Bien sûr. Comment avait-il pu être aussi naïf ? La demande en mariage refusée, le retour des disputes quotidiennes, et maintenant ça… Merlin comptait le quitter. Aussi simple que ça.

Elias aurait du le voir venir depuis longtemps. C'était quoi, une poignée d'années, dans la vie d'un demi-démon potentiellement immortel ? Que dalle. S'enticher d'un mortel qui avait même pas le quart de son âge, ça avait du être distrayant un moment ; mais quand ledit mortel passait son temps à revenir au bercail avec telle ou telle blessure mortelle à traiter, la balance emmerdements / bénéfices commençait à être sacrément déséquilibrée. Jusqu'à atteindre un point de non-retour.

L'enchanteur s'était préparé à cette éventualité, comme pour tous les autres aspects de sa vie. Il avait bâti un mur autour du cœur dont il avait ignoré jusqu'à la simple existence pendant plus d'un siècle, redoutant le jour où le couperet allait tomber. Seulement voilà, la sentence était en chemin, et un grand couillon de druide s'était amusé à retirer des briques du mur, année après année, pour le transformer en passoire. Inutile. Ouvert aux attaques. Laissant Elias complètement vulnérable à la sensation de rejet qui le frappa avec toute la délicatesse d'un crochet à la mâchoire.

Au « Bonne nuit » murmuré gentiment par Merlin, il aurait voulu répondre un « Foutez le camp » cinglant. Mais il ne faisait pas confiance à sa voix pour ne pas se briser, alors il se contenta d'un hochement de tête silencieux, les mots hargneux qu'il brûlait de décocher soigneusement enfermés derrière ses dents serrées. Il afficha le masque d'indifférence qui avait été comme une seconde peau pendant la majeure partie de sa vie et regarda le druide s'éloigner du lit. S'éloigner de lui.
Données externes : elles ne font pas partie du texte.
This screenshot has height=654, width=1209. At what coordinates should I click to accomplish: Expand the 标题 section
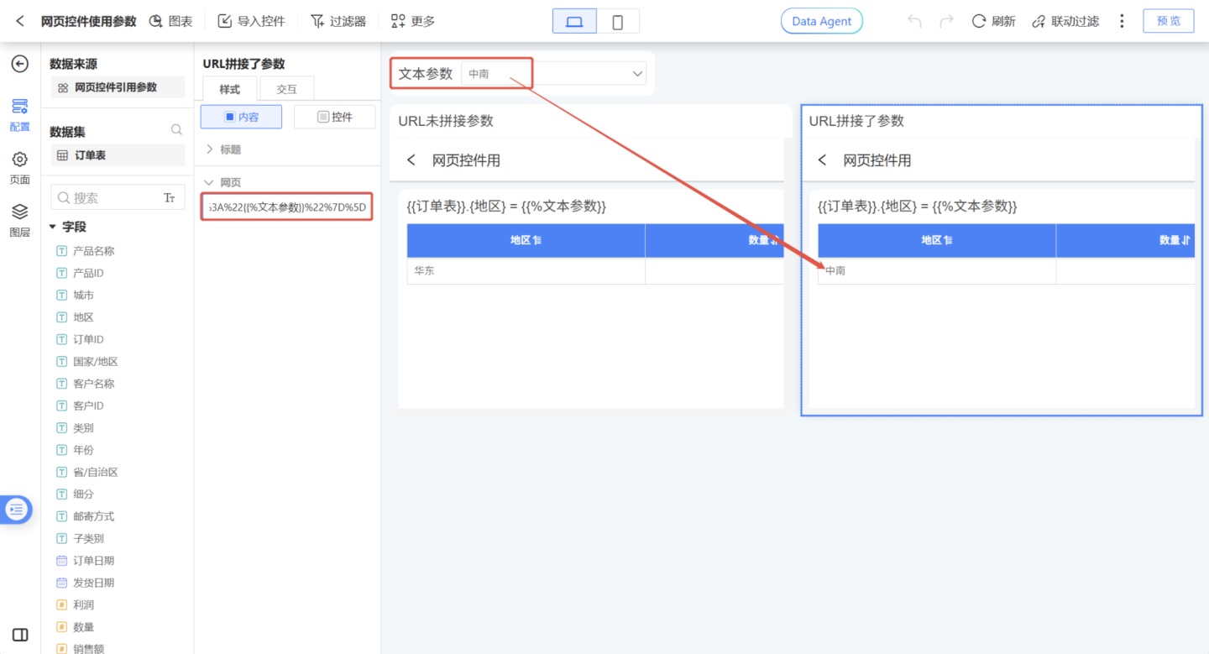210,149
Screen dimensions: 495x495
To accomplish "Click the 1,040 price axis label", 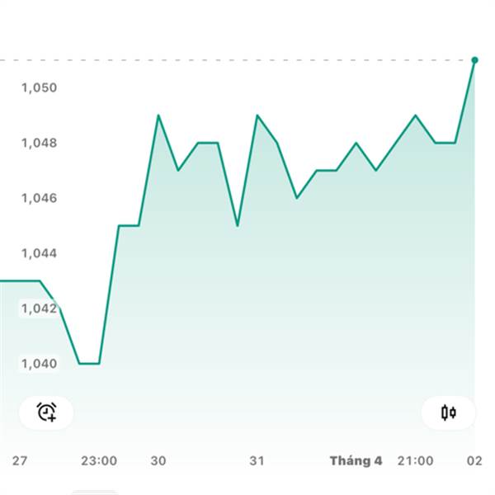I will click(x=39, y=363).
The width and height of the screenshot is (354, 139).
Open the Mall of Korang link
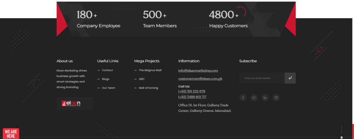coord(148,88)
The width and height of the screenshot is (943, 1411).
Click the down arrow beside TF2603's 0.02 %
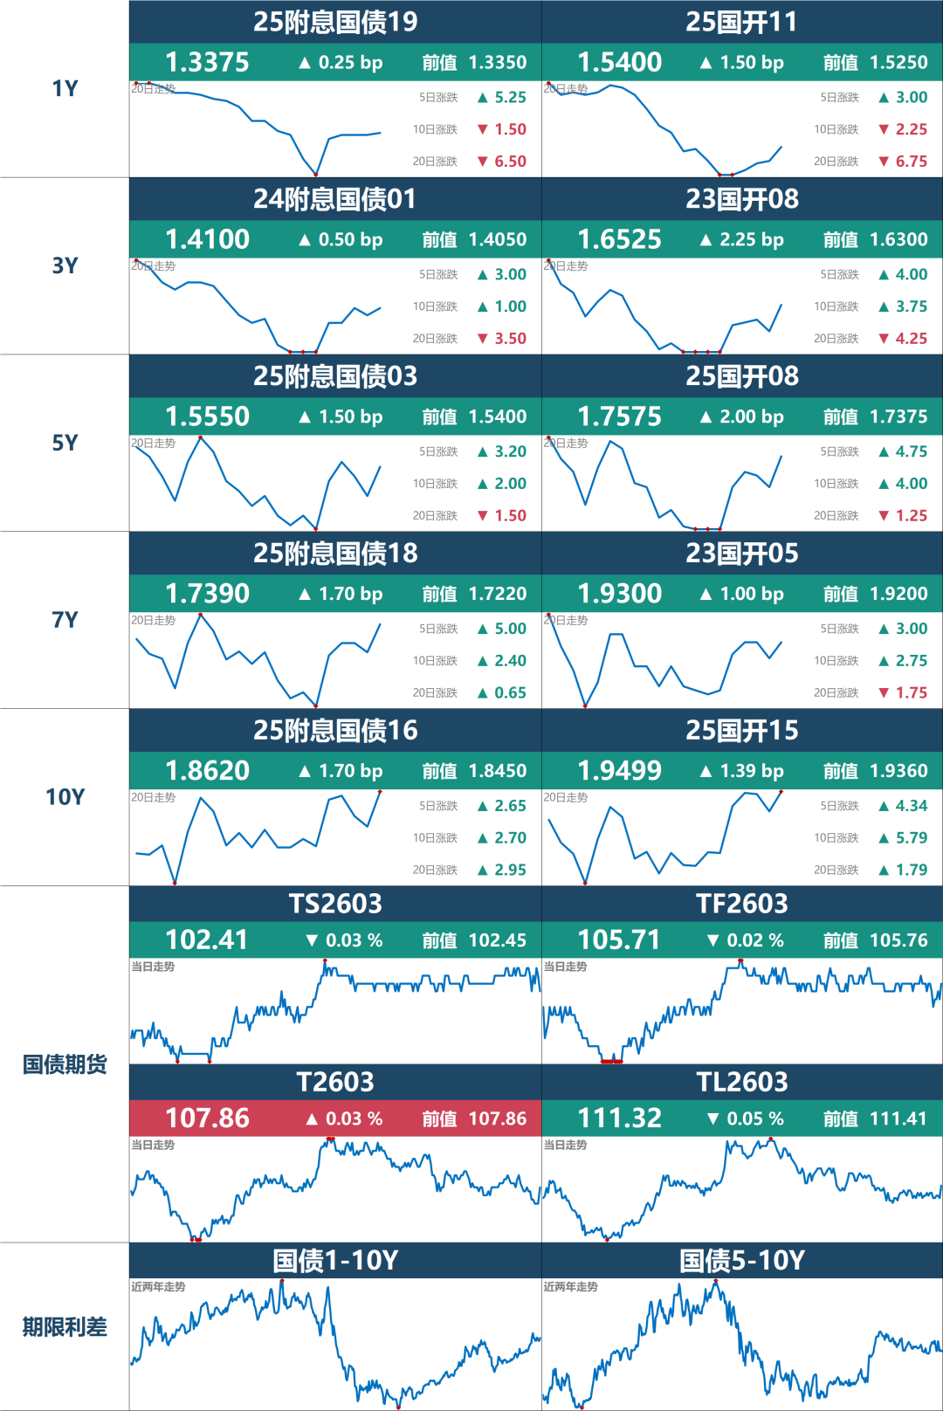tap(712, 940)
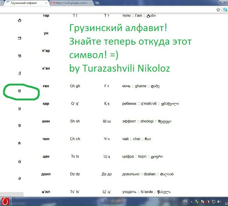Close the Gmail tab

point(91,3)
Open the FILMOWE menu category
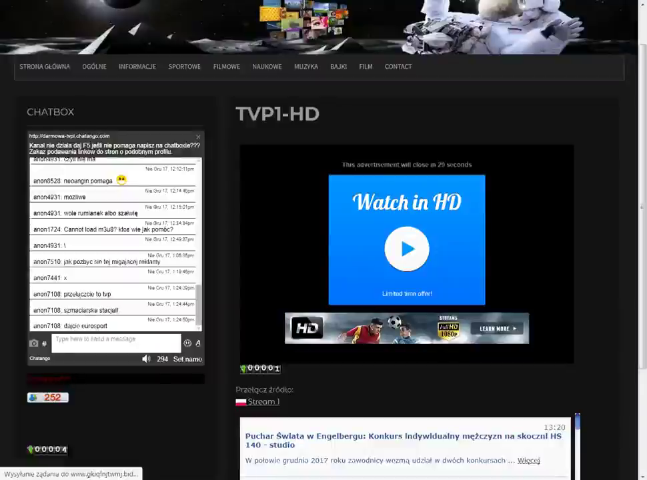Viewport: 647px width, 480px height. pyautogui.click(x=226, y=67)
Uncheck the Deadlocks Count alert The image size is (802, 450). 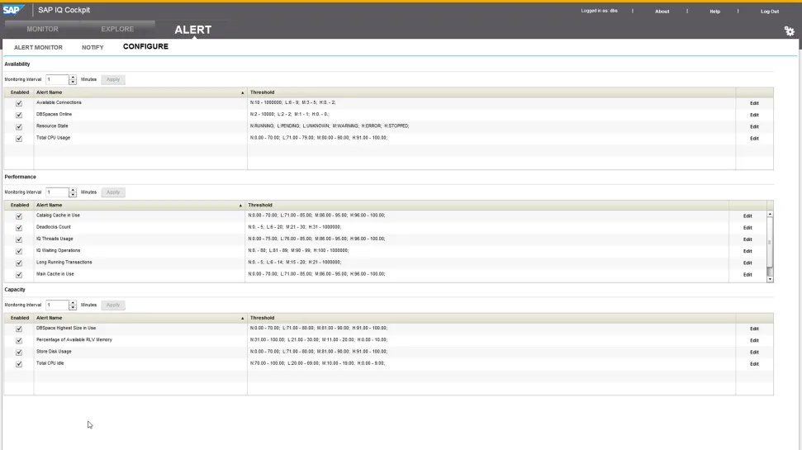pos(19,227)
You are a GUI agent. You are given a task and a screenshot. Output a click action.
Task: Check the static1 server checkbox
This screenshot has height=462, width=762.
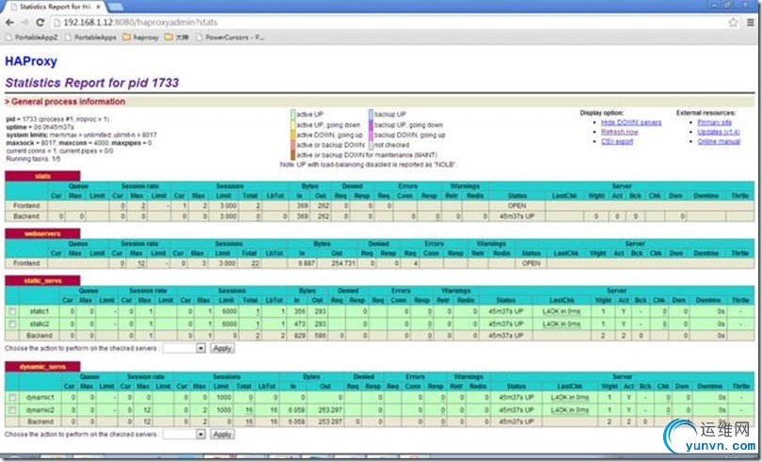click(11, 311)
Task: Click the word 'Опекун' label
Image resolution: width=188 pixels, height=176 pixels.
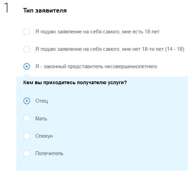Action: pyautogui.click(x=44, y=136)
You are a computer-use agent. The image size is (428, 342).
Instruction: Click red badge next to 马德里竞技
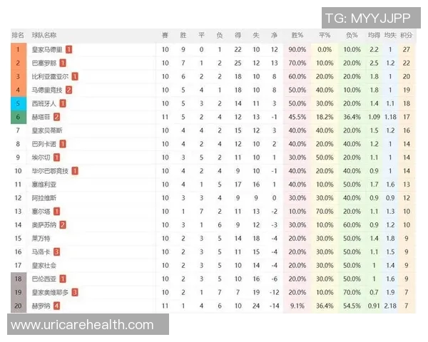(68, 90)

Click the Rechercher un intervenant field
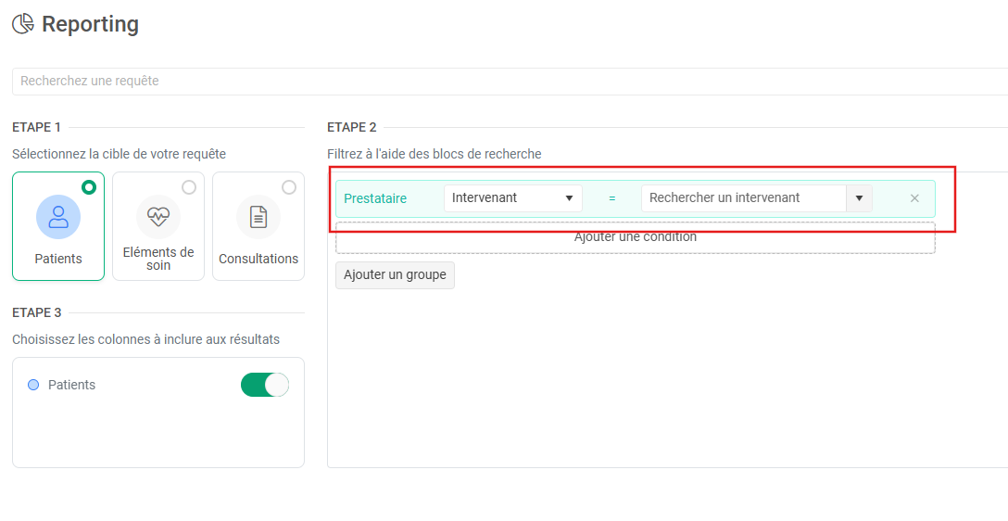[743, 198]
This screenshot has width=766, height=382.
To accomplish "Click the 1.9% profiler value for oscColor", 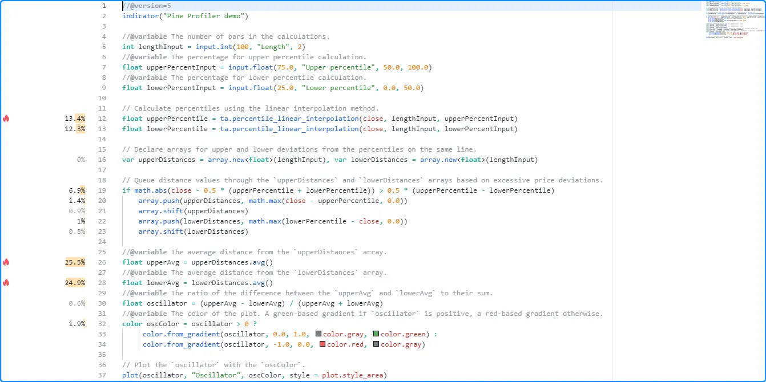I will [77, 324].
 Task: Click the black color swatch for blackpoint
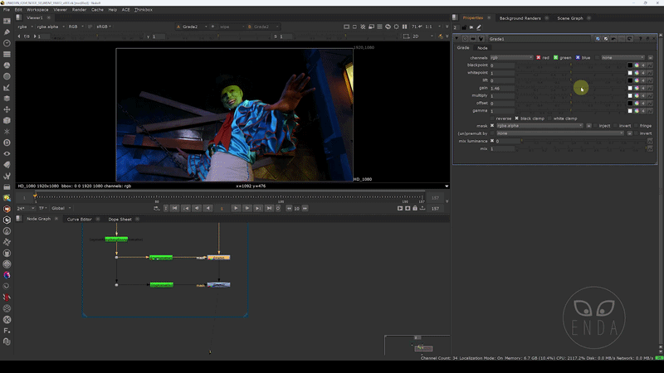(630, 65)
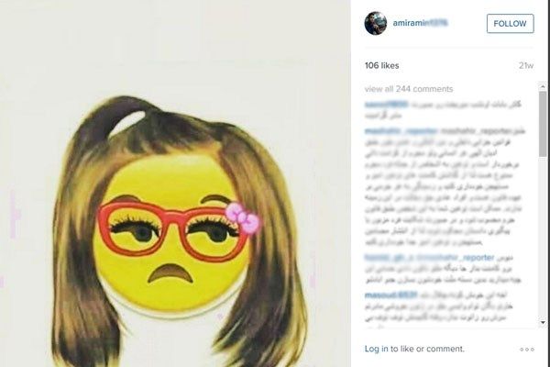The image size is (550, 367).
Task: Open the first commenter's blurred username starting with saeed
Action: [x=386, y=105]
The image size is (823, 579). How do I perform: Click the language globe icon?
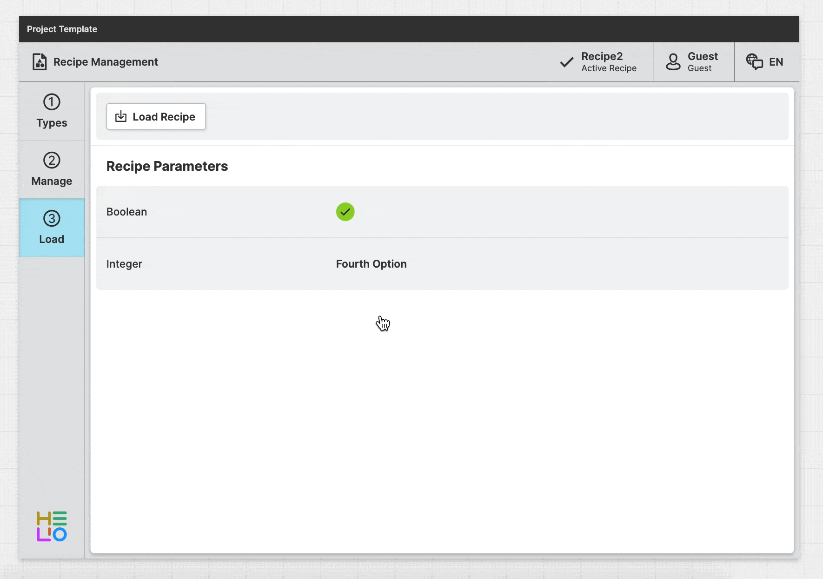754,62
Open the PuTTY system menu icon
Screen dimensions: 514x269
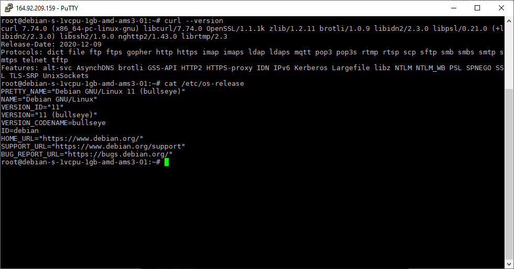8,8
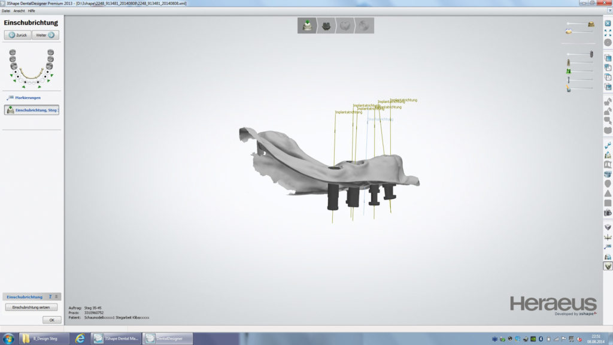
Task: Open the Einschubrichtung panel help icon
Action: click(50, 296)
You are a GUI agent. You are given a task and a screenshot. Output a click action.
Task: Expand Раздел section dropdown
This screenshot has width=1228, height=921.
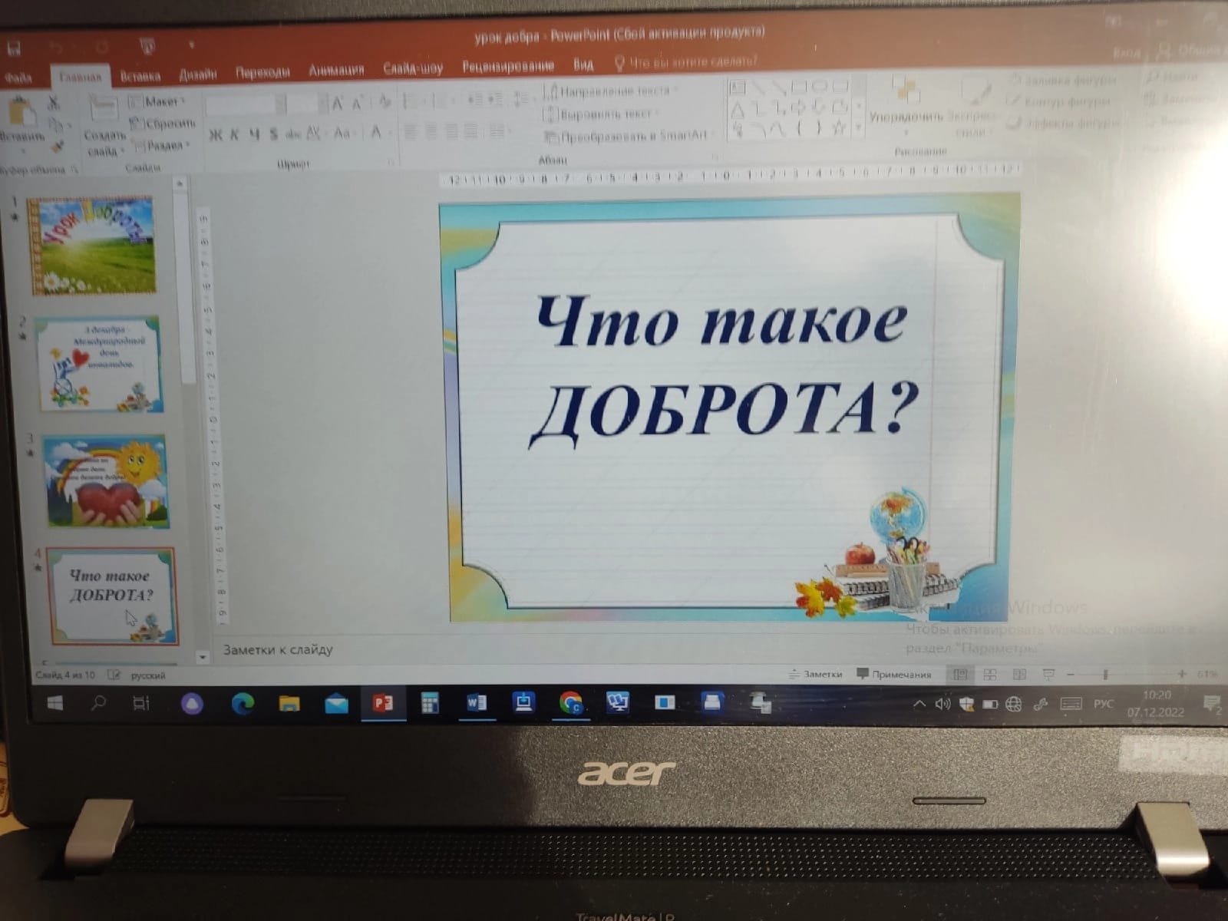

Il se maîtrisa le temps que Merlin sorte de la chambre et que l'écho de ses bottes disparaisse dans la pièce d'en face. Puis, incapable d'ignorer plus longtemps le fer froid qui s'était fiché en travers de son poitrail, Elias déglutit péniblement autour de sa gorge nouée. Autorisa une ou deux larmes à dévaler ses joues et se perdre dans la barbe hirsute dont les trois dernières semaines l'avait affublé.

Il y a longtemps, quand il était encore à son compte en Calédonie, un voyageur venu lui acheter du poison lui avait dit que les plus grandes violences se déroulaient souvent dans le plus grand silence. C'était bien vrai.